Rabiate Razzia bei G-20-Gegnern: Jetzt wird der Staat wütend
Der Staatsschutz durchsucht die Wohnung von zwei Aktivisten. Sie sollen im taz-Interview einen Brandanschlag auf die Messehallen gebilligt haben.
Auf taz-Anfrage will sich die Polizei mit Verweis auf ermittlungstaktische Gründe nicht zum Hergang äußern. In einer Pressemitteilung erklärt sie: „In allen Objekten wurden EDV-Geräte, Datenträger und schriftliche Unterlagen zur Durchsicht sichergestellt.“ Der Sprecher der Staatsanwaltschaft, Carsten Rinio, erklärt, „wir ermitteln wegen des Verdachts der Billigung einer Straftat“.
Den beiden Männern wird vorgeworfen, sie könnten die beiden Gipfelgegner „Ernst Henning“ und „Timo Schmidt“ gewesen sein, die die taz für die Ausgabe am 2. Dezember 2016 zu den möglichen G-20-Gipfelprotesten anonymisiert interviewt hatte. In dem Interview war auch die Brandattacke zwei Wochen vor dem OSZE-Treffen auf den G-20-Tagungsort Messehallen angesprochen worden, für die die beiden als „legitime Form des Widerstands“ Verständnis zeigten.
Der Paragraf 140 Strafgesetzbuch „Belohnung und Billigung einer Straftat“ lässt sehr oft Auslegungsspielräume und Interpretationen zu, weil er oft mit dem Recht auf Meinungsfreiheit kollidieren kann.
Für die Strafbarkeit der Billigung muss eine hinreichende Öffentlichkeit und eine voraussichtliche Störung des öffentlichen Friedens gegeben sein.

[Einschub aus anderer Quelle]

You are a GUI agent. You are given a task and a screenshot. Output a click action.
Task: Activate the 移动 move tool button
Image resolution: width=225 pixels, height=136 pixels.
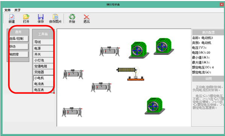click(x=18, y=47)
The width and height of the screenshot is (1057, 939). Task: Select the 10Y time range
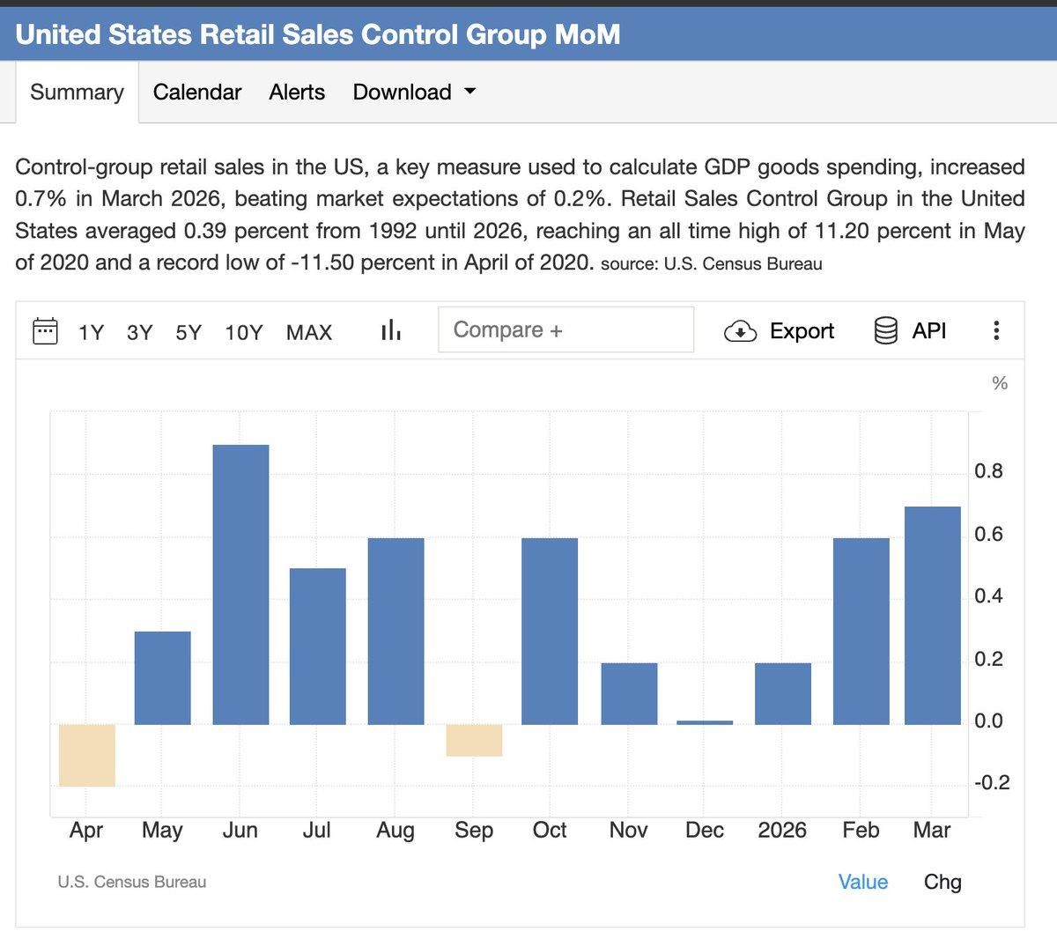pyautogui.click(x=243, y=332)
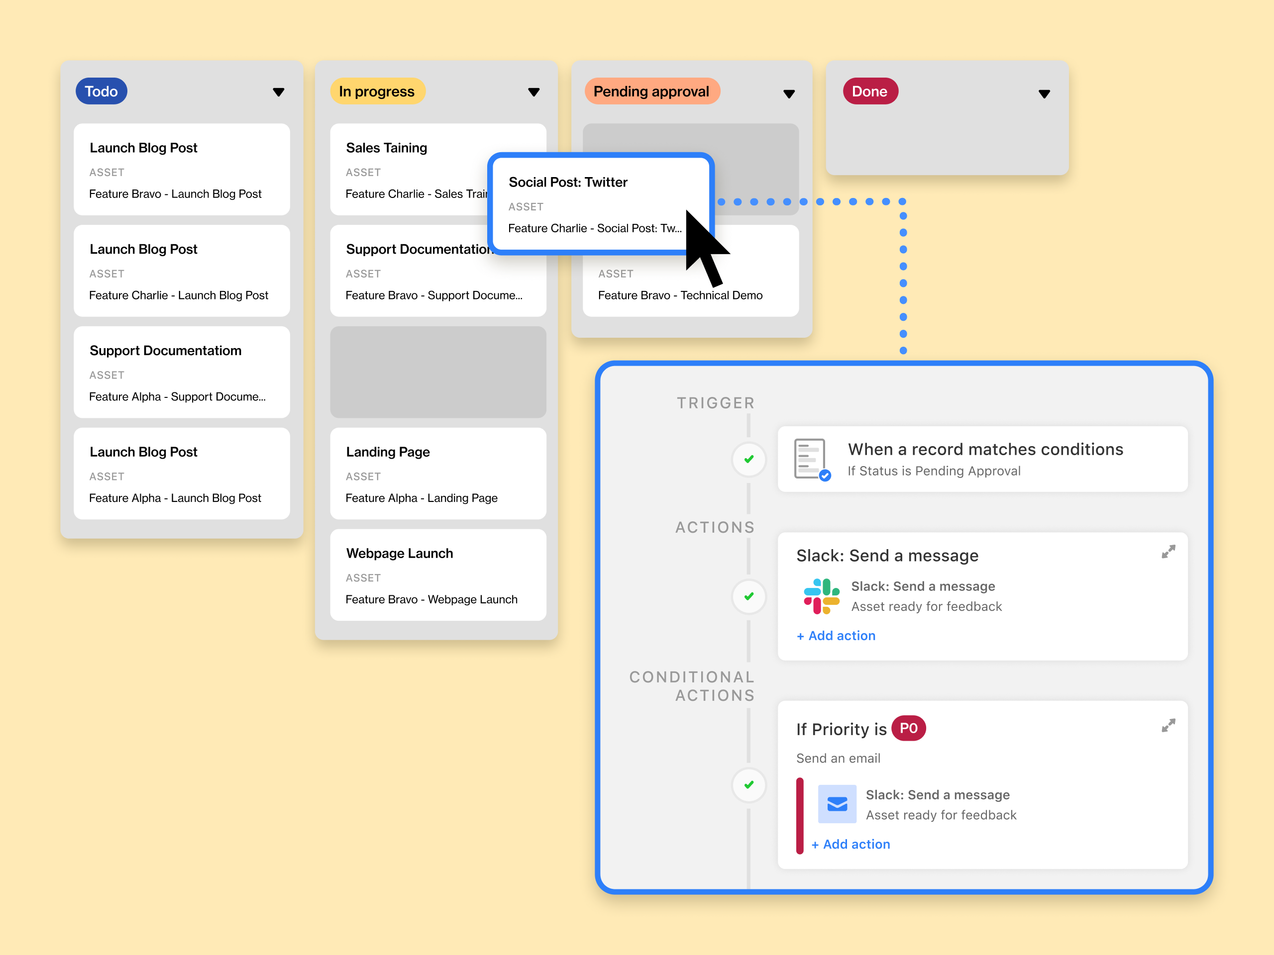Click Add action under Slack message
The width and height of the screenshot is (1274, 955).
(x=836, y=636)
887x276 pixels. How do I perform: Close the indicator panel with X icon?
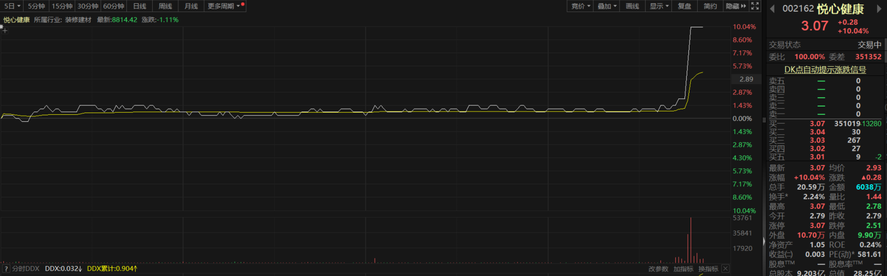coord(725,269)
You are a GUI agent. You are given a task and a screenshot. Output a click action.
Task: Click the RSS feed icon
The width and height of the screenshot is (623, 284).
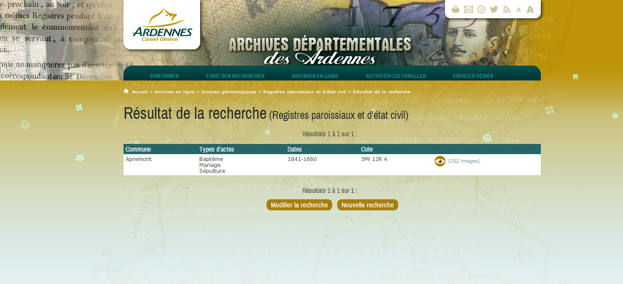point(506,9)
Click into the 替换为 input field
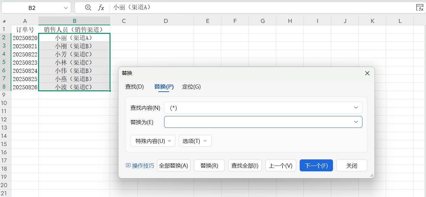Viewport: 426px width, 197px height. pyautogui.click(x=257, y=122)
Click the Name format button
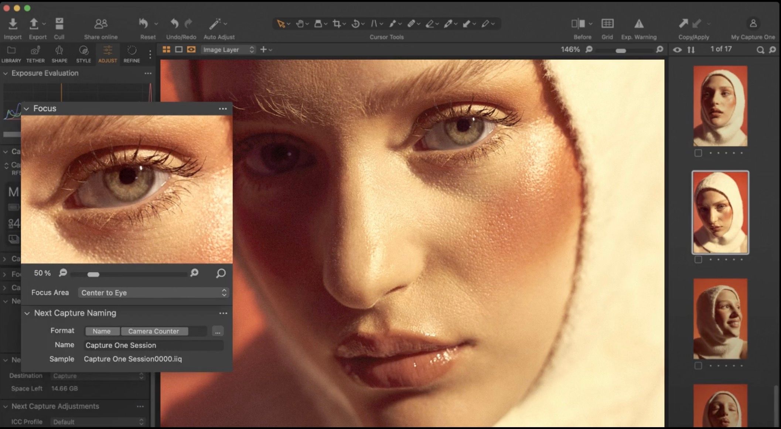 (102, 331)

Eine reine Verständnisäußerung ist in der Regel –außerhalb der G-20-Gipfel-Vorbereitungen –von der Meinungsfreiheit gedeckt.
„Da sind ein paar Glasscheiben zu Bruch gegangen und ein bisschen Ruß ist da“, sagten sie. Sie verstünden die Leute, die „Wut auf diesen Staat“ hätten. „Die, die zum OSZE oder zum G 20 kommen, sind die wahren Verbrecher“, sagten sie.
Laut Staatsanwaltschaft sollen Halil S.und Noah K. die Interviewten gewesen sein. Wie die Anklagebehörde darauf komme, wollte Rinio nicht sagen: „Das weiß ich nicht und das dürfte ich Ihnen auch nicht sagen.“
taz-Redakteurinnen sagten nicht aus
Nach Angaben von Rinio werde gegen die beiden interviewenden taz-Redakteurinnen aber nicht ermittelt. Sie hatten nach dem Interview Vorladungen zu einer Vernehmung beim Staatsschutz des Landeskriminalamtes erhalten, diesen unter Hinweis auf das Zeugnisverweigerungsrecht und den Informantenschutz aber nicht Folge geleistet.
Vor allem deshalb stellt sich die Frage, auf welcher Grundlage der Staatsschutz zu der Einschätzung gelangt, bei den Beschuldigten handele es sich um die anonymisierten Interviewpartner der taz. Denn das Interview war in den Räumen der taz geführt worden, die Autorisierung über eine verschlüsselte E-Mail erfolgt.
Am 7. und 8. Juli treffen sich in Hamburg die Staatschefs der größten Industrie- und Schwellenstaaten zum G20-Gipfel. Die taz berichtet dazu in einem laufend aktualisierten Schwerpunkt und ab dem 1. Juli mit täglich 8 Sonderseiten.
Die Betroffenen verstehen das Vorgehen des Staatsschutzes als Einschüchterungsversuch. Offenbar wolle die Polizei „uns kurz vor dem G-20-Gipfel verunsichern und dafür sorgen, dass wir uns nicht trauen, unseren legitimen Protest auf die Straße zu tragen“, erklärt einer von ihnen. Der rot-grüne Senat spreche von einem „Fest der Demokratie“, während die Stadt gleichzeitig „im Blaulicht versinkt“.